The Dirty Work      

        How often do we volunteer to do the dirtiest job? Well, I didn’t exactly volunteer, but I ended up with the dirty work at our church’s Fish Fry to raise money for Sunnyside Ministries. Several of my friends and mentors were the leaders in charge.

The Dirty Work

        The ad hoc volunteer leadership group was incredible. They put together an army of volunteers that set up, cooked, fed, and cleaned up after a total of over 1000 people who showed up as customers, or supporters of the event.

         They were the leaders, and I was the follower. Out of respect for them I just told them I would be there and would do whatever they asked, no questions asked. Well they did. I got the dirtiest job. Over the course of the evening sometimes being a good follower meant doing some dirty work.  Just put me to work.   Funny how under good leadership it seemed okay.

        My job was to receive all of the tubs used to clean the tables. Then I scrapped the plates for washing, separated the trash, sorted out the silverware, poured the extra liquid out of the cups and glasses, and then passed everything along to the dishwashing machine. All in a confined area, all evening.

       One of the leaders, and a good friend and mentor, Karl Stimpson, is a retired construction company owner. Any time I even thought about slacking up he’d just look at me with a twinkle and a smile and say “tighten up!” That was apparently his call to action for his employees on construction projects.

        Doing the dirty work got me thinking. How do our actions connect with our thoughts and goals? What do our actions show? What are we doing for others? Are we willing to do the dirty work, start at the every bottom, work hard and smile to knowing that the work is needed and the cause is good. This good cause was to support ministries that feed and clothe needy individuals and families in our community.

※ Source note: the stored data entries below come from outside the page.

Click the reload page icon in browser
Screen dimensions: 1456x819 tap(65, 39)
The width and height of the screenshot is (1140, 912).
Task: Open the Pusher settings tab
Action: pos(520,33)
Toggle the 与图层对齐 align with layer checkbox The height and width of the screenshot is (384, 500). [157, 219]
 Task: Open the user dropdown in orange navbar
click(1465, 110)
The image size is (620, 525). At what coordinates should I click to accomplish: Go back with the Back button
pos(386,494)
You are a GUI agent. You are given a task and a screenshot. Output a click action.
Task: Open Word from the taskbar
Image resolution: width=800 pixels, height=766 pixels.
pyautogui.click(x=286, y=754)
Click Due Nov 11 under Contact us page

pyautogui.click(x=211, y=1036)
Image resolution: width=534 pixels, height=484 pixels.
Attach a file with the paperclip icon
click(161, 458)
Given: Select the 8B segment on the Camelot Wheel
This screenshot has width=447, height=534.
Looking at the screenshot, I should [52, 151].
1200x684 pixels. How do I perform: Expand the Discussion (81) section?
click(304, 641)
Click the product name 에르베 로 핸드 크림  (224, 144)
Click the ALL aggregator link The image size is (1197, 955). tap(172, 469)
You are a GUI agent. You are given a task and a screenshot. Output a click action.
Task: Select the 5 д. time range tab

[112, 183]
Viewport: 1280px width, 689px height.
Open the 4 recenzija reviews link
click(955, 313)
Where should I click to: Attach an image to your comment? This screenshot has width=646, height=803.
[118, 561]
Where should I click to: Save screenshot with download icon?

         I started thinking about how these same principles apply to our athletic training, our professional development, and even our family duties. There is always dirty work to be done. Sometimes the dirty work is a necessary prerequisite for further development. Intentionally doing foundational baby steps is many times the necessary “dirty work” on the road to success.

         At the end of the long, successful evening, Karl summed it up the way he always does by simply stating “it was good.” Even the dirty work was good.

Willing to work,



  1. Great post, Dave. I agree that sometimes the dirty work is the most rewarding. There’s something about seeing the tangible results of hard, messy work (in this case, clean dishes) that is undeniably satisfying.